Os psicólogos chamam isso de aceitação. O senso comum encara como esperança. Pessoas normais que seguem dia após dia sem se importar em procurar fazer algo diferente entre uma rotina repetida e outra, sequer pensam nisso. E quanto a mim... Talvez eu só finalmente tenha descoberto a real diferença entre ser pessimista e ser realista. O segredo está em não esperar pelo ruim constantemente. Apenas admita que a margem de erro existe. Agora, se errar fosse mesmo algo tão apocalíptico, não haveria nada no mundo. Ninguém sairia de casa a não ser para comprar mais vinho, mas aí não existiram motivos para beber vinho. A vida é feita de ciclos, no final das contas.

Algo ruim aconteceu em 2018. Não foi nem a primeira ocorrência, porque 2017 deixou uma conta aberta, e nem será a última porque ainda insisto em sair de casa à procura de novos problemas. Agora, passado algum tempo desde o último B.O, algo aconteceu comigo enquanto caminhava pela rua ao som das minhas trilhas sonoras, a caminho do mercado para comprar mais vinho: eu percebi que estava de volta. Os textos, os drinks, as risadas em bares, as conversas até altas horas da madrugada, os sábados à noite reservados para receitas e maratonas de filmes, os comentários sarcásticos em hora errada. Até a maior de todas as ironias – morar sozinho de novo – aconteceu.

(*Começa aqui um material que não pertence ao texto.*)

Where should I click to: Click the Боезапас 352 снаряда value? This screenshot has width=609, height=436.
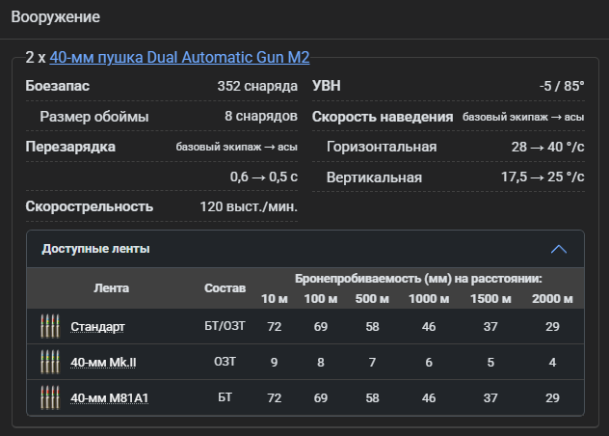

Pela primeira vez em muito tempo, me senti como eu mesmo de novo. E o que aconteceu, aconteceu. Passou. Morreu. Vamos em frente, rumo ao próximo capítulo.

Aceitação não é um processo linear. Não existem padrões ou regras para te guiar enquanto passa pelas outras fases – negação, raiva, barganha, depressão. Você simplesmente reconfirma os termos de uso da vida ao levantar da cama de manhã, e sai de casa esperando pelo melhor. Você anda, corre, trabalha, brinca, ri, chora, passa calor, perde um ônibus e espera 15 minutos pelo próximo, passa no mercado e percebe que amanhã terá que ir de novo porque se esqueceu do creme de leite, chega em casa e precisa largar as compras para ir colocar mais ração para a gata que já está desesperada com o potinho vazio, finalmente vai ao banheiro, prepara algo pra comer e engole rápido porque precisa sair de novo para ir à faculdade... E quando volta para casa à noite, pensa em mais um longo dia que passou e percebe que nem se lembrou de sofrer por aquela pessoa. O que era de se esperar, já que não faz mais parte do seu dia, da sua rotina... A vida é feita de ciclos, e esse em particular acabou.

As razões para acreditar que pode dar certo com outra pessoa surgem no exato momento em que você enfim para de se preocupar com isso. É uma lição que vamos reaprendendo, relacionamento após relacionamento, até que alguém apareça para ficar. Alguém que aceite suas manias, suas infantilidades, sua noção falha de que canta bem no chuveiro, suas frescuras para comer, sua gata brava de estimação, seu jeito grosso, sua teimosia, seu egoísmo, suas mudanças de humor, sua saudade de casa, e seus traumas herdados de relacionamentos passados. Alguém que estenda a mão e caminhe contigo para onde quer que inventem ir, desde que sigam juntos.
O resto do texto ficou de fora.